Não basta adotar o ESG na empresa. Tem que cobrar os fornecedores

Aliança com parceiros da cadeia de suprimentos pode ajudar organizações a se tornarem verdadeiramente sustentáveis

Crédito: Tim Robberts/ GettyImages

Daniel Weise 4 minutos de leitura

A corrida para salvar o planeta deu uma pressionada nos esforços corporativos para assumir e cumprir compromissos de carbono líquido zero. Mas, para que suas empresas sejam verdadeiramente sustentáveis, os CEOs precisam urgentemente se concentrar não apenas no “E” da sigla ESG. Cada uma dessas iniciais vem da expressão Environmental, Social and Governance, que, numa tradução livre, significa conduta Ambiental, Social e de Governança (por essa razão, em português também é utilizada a sigla ASG). Ou seja: já é hora de as estratégias empresariais considerarem não somente sua responsabilidade com o meio ambiente, mas também aquelas com a sociedade e com suas próprias práticas corporativas.

##############################

Tarefas a realizar >>
**A.** Imprima o trecho do texto sobre ESG que começa em "A corrida para" e termina em "próprias práticas corporativas.".
**B.** Segundo o texto sobre ESG, que outra sigla também é utilizada em português?
**C.** Dê sequência ao texto sobre ESG, escrevendo o que viria logo depois da última frase apresentada.

##############################

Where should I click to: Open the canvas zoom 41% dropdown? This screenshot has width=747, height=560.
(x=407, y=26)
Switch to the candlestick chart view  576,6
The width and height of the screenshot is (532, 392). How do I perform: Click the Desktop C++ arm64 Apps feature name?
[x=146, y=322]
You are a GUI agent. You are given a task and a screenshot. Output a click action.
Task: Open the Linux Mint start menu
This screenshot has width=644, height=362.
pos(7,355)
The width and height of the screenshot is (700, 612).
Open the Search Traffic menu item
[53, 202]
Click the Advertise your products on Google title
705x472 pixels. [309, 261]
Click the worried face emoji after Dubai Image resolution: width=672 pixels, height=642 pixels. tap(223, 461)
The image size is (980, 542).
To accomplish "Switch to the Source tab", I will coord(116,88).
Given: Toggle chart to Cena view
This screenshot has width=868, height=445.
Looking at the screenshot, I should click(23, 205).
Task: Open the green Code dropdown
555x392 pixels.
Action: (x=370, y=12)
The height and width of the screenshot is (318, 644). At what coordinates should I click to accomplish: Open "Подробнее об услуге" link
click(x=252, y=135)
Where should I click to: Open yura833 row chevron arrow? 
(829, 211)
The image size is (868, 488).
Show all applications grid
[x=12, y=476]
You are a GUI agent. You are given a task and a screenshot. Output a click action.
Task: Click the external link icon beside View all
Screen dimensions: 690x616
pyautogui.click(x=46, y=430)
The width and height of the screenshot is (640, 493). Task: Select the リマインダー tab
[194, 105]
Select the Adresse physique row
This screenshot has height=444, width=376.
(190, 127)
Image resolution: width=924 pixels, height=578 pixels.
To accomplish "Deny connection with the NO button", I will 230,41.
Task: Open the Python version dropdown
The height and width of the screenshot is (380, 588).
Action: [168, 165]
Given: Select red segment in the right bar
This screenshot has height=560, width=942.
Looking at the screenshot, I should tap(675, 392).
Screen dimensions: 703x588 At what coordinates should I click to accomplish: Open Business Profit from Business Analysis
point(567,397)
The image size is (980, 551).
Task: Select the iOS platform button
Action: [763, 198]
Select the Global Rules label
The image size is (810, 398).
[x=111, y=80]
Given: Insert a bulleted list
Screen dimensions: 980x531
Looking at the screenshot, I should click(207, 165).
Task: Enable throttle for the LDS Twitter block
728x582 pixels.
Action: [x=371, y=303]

##############################

Resultados do exercício >>
**A.**
A corrida para salvar o planeta deu uma pressionada nos esforços corporativos para assumir e cumprir compromissos de carbono líquido zero. Mas, para que suas empresas sejam verdadeiramente sustentáveis, os CEOs precisam urgentemente se concentrar não apenas no “E” da sigla ESG. Cada uma dessas iniciais vem da expressão Environmental, Social and Governance, que, numa tradução livre, significa conduta Ambiental, Social e de Governança (por essa razão, em português também é utilizada a sigla ASG). Ou seja: já é hora de as estratégias empresariais considerarem não somente sua responsabilidade com o meio ambiente, mas também aquelas com a sociedade e com suas próprias práticas corporativas.

**B.** ASG.

**C.**
Direitos humanos, segurança no local de trabalho, remuneração justa por um dia de trabalho justo, práticas comerciais éticas – essas são apenas algumas das questões sociais e de governança que os CEOs precisam abordar em sua empresa e nas empresas com as quais fazem negócios, ou seja, com os seus fornecedores.

Não se trata apenas de cumprir regulamentos. Trata-se de cumprir os princípios éticos de uma licença social que não estão no papel.  Mas fazer a coisa certa é difícil. Para ajudar os CEOs, identificamos uma série de ações que eles devem instruir seu Diretor de produtos (CPO) e a sua equipe de compras a adotarem para abordar questões sociais e de governança.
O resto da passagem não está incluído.